As explained in the lecture, the definition of matrix multiplication has the consequence that entries in the $k$-th power of the adjacency matrix correspond to the number of walks of length exactly $k$ between pairs of nodes. In our undirected toy example network, there are exactly two walks of length two from node `e` to node `g`, one passing via node `d` and one passing via node `f`. In this specific example, those two walks also correspond to the two shortest paths from `e` to `g`. Note however, that the entries of the adjacency matrix power do not only count (shortest) paths but all walks of a given length.

In [45]:
A_2 = (A**2).todense()
print(A_2)
print(A_2[n_undirected.mapping.to_idx('e'), n_undirected.mapping.to_idx('g')])

[[2. 1. 1. 1. 0. 0. 0.]
 [1. 3. 1. 0. 1. 1. 1.]
 [1. 1. 2. 1. 0. 0. 0.]
 [1. 0. 1. 4. 1. 2. 1.]
 [0. 1. 0. 1. 2. 1. 2.]
 [0. 1. 0. 2. 1. 3. 1.]
 [0. 1. 0. 1. 2. 1. 2.]]
2.0


We can actually use this property to calculate the diameter of a network based on the powers of the adjacency matrix. We sum $A^k$ for an increasing power $k$. The smallest $k$ at which the last zero entry in this sum disappears corresponds to the diameter of the network. This is because for this length $k$ we found at least one walk that connects the last pair of nodes.
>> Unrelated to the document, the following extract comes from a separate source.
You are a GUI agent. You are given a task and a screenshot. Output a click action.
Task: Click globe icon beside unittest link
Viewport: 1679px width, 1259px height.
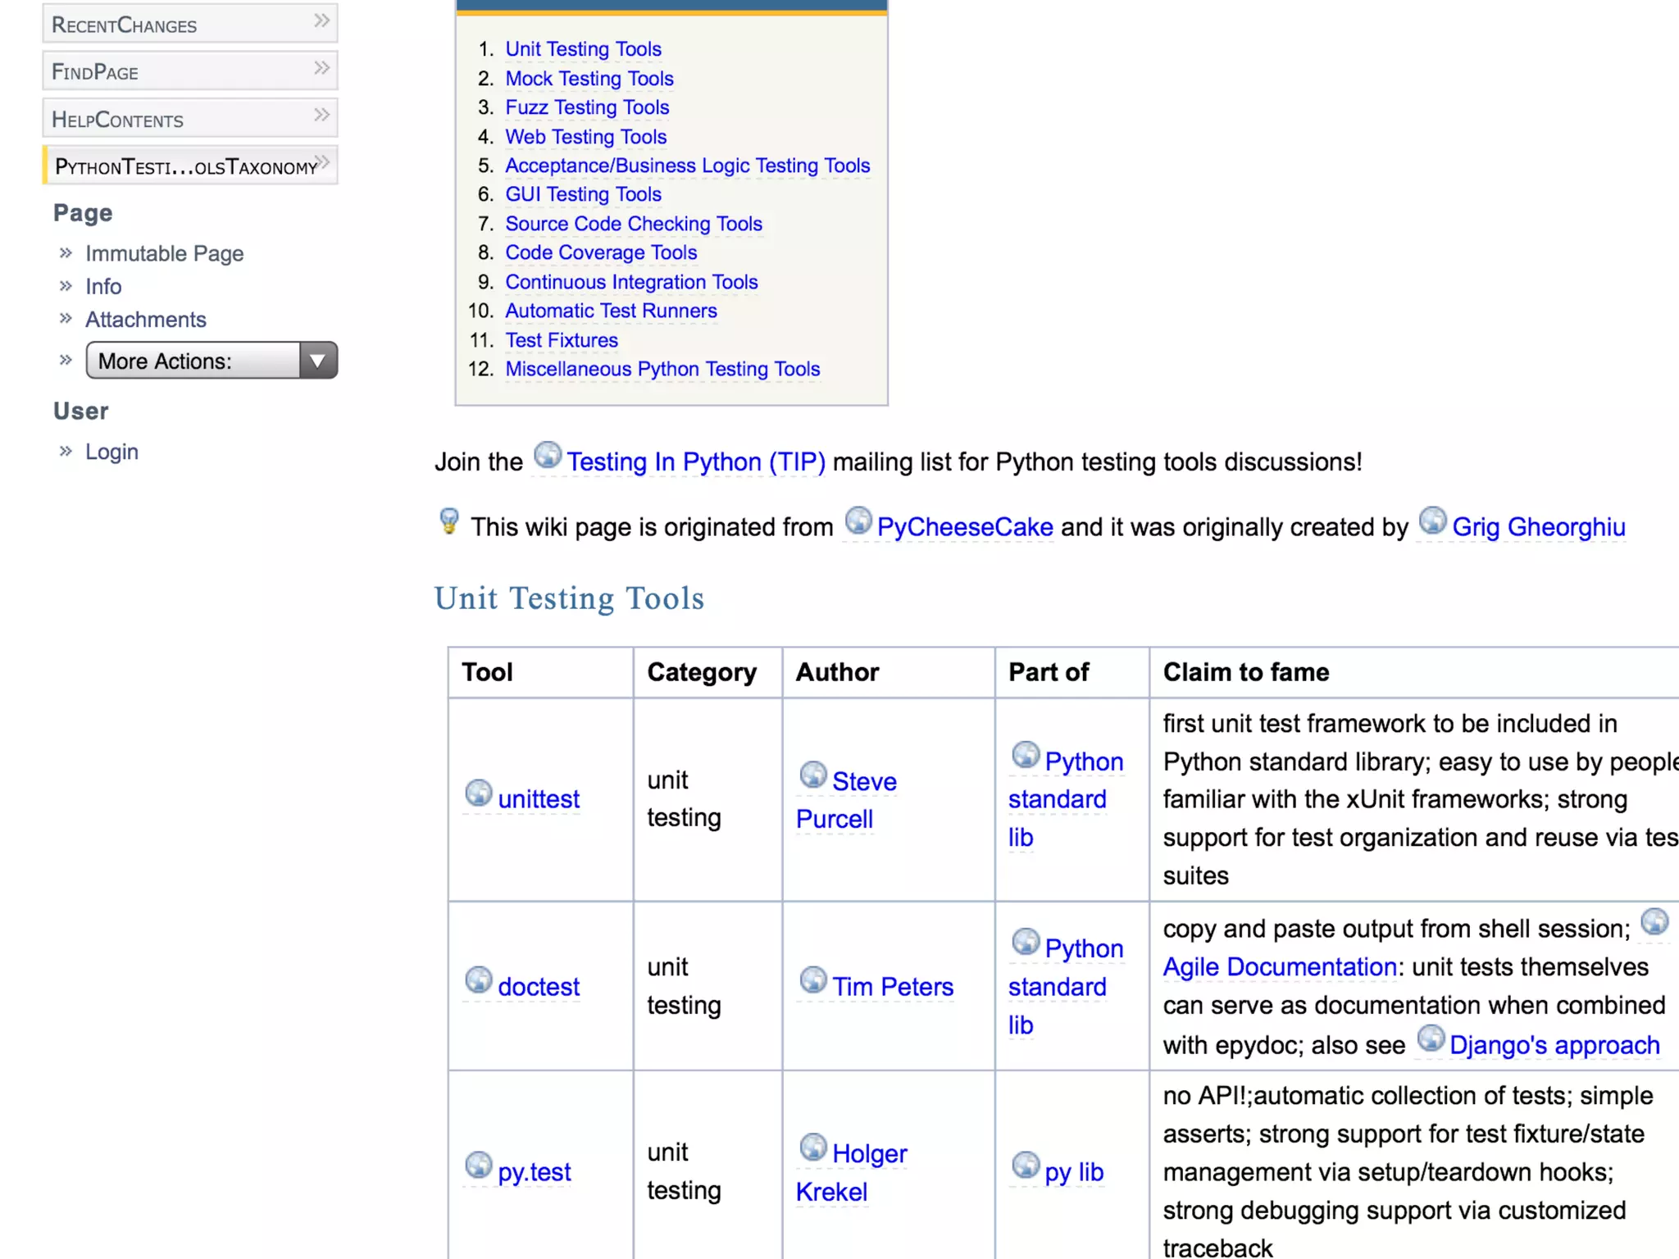(x=479, y=793)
This (shortest) walk between the two nodes actually corresponds to the longest shortest path between any pair of nodes, which corresponds to the diameter of the network.

This algorithm can be implemented as follows:

In [46]:
def diameter(adj):
    """
        `adj' is adjacency matrix.

        Algorithm assumes that the network is strongly connected.

        Returns the diameter of the network.
    """
    # number of rows is the number of nodes
    n_nodes = adj.shape[0] 

    # every node has a walk to itself of length 0
    found_paths = np.identity(n_nodes) 

    # found_all is a boolean
    # True if we found walks between every pair of nodes 
    found_all = (found_paths>0).all() 

    # power
    k = 0 

    # adjacency matrix to the power k
    adj_k = np.identity(n_nodes) 

    while not found_all:
        #increase the power
        k += 1 

        #compute the power of the adjacency matrix
        adj_k = adj_k * adj 

        # add the walks of length k to the "found walks"
        found_paths = found_paths + adj_k 

        # check whether we found at least one
        # walk between each pair of nodes
        found_all = (found_paths>0).all() 

    return k

In [47]:
A = n_undirected.get_sparse_adj_matrix().todense()
diameter(A)

3

An interesting question that you can address in your self-studies is how the computational complexity of this matrix-based algorithm compares to that of the Floyd-Warshall algorithm, which we can use to calculate shortest paths between all pairs of nodes, and thus the diameter of the network.